Время бежит, сезон купания вот-вот закончится. А меня все мучает навязчивая и пока все не реализованная мечта: хочу, хочу искупаться в море! Хожу в нерешительности по влажному песку на пляже, пребываю в меланхолии... Однажды невероятным усилием воли мне удается забыть про свой стыд, я одним рывком срываю с себя платье и кидаюсь в воду... И - о чудо! Я оказываюсь в объятиях моря, иду против течения, телом чувствую его упругое сопротивление. Вот первая волна захлестывает меня, за ней идет следом вторая... ведет меня, несет к берегу... и вот отлив, бурун относит меня назад... за ним следующий... И я нисколечко не борюсь с ними... Чувствую, как оживляют они плоть мою, возвращают силу жизни, воскрешают во мне вкус, радость бытия.

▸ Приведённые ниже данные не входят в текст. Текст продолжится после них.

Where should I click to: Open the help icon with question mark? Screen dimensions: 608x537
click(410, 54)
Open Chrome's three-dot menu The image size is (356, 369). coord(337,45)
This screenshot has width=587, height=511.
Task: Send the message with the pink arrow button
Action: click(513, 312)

Отныне мои купания в море становятся каждодневным ритуалом. Я с удовольствием начинаю ощущать, как волны энергии наполняют, насыщают меня.
Горка узурпировал все мое свободное время. Он с огромной тщательностью продумывает наперед целые программы наших с ним воскресных прогулок. Говорит, мы отправимся по заповедным тропам и да приведут они нас к земле обетованной. Пока погода этого не позволяет, и он везет меня в Байонну. Там в кафе мы часами напролет болтаем, пьем горячий шоколад. Он мне рассказывает о своем искусстве, о живописи. Международная выставка, слава Богу, ещё не закрылась. Горка получает парижские газеты, журналы. Из них он узнает едва ли не все о павильонах Выставки, следит за всем происходящим так, словно сам находится там. Недели бегут... Я знаю, он очень надеется успеть. Ему быстро надо продать какую-нибудь из своих скульптур, чтоб было на что поехать в Париж.
Он недоумевает по поводу полного безразличия парижской прессы к "Гернике". Зато она не скупится на похвалы другой фреске - Рауля Дюфи "Фея Электричество". Эта банальщина, по мнению Горки, годится разве что для конфетных фантиков или, на крайний случай, для картинки на коробочке шоколадных конфет.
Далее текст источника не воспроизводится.